L’opera, un’onda in feltro a mano, raccoglie le suggestioni visive e concettuali legate allo spazio architettonico e alla memoria del luogo.

L’intervento nella scala esterna di accesso alla Sala dei Sacchi dell’ex cementificio Fabbrica vuole evidenziare che anche l’acqua ha la sua capacità di ricordare e, tuttavia, la forza intrinseca di questa onda anomala non è negata o attutita, anzi esprime l’urgenza di porre in essere soluzioni e azioni volte a salvare il nostro ecosistema che subisce ogni giorno danni irreversibili.
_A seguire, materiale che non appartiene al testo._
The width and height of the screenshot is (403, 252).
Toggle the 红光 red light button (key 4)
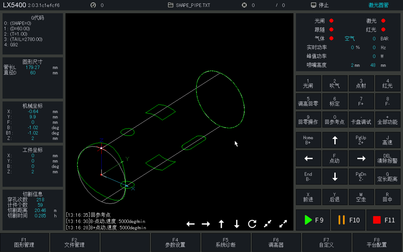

La scala di emergenza del luogo diventa così metafora della necessità di agire subito e allo stesso tempo si pone come supporto. Supportando lo scorrere dell’onda, il luogo esprime la propria memoria e quella dell’acqua, non facendole dimenticare la propria essenza, la propria forza capace di travolgere e stravolgere la consapevolezza umana. Il non dimenticare non appartiene solo all’acqua, ma è parte integrante della memoria collettiva e agisce come supporto di una coscienza e di un sapere comune che si tramanda di generazione in generazione, diventando saggezza e consapevolezza etica.

Lana cardata, filo di cotone e di lana.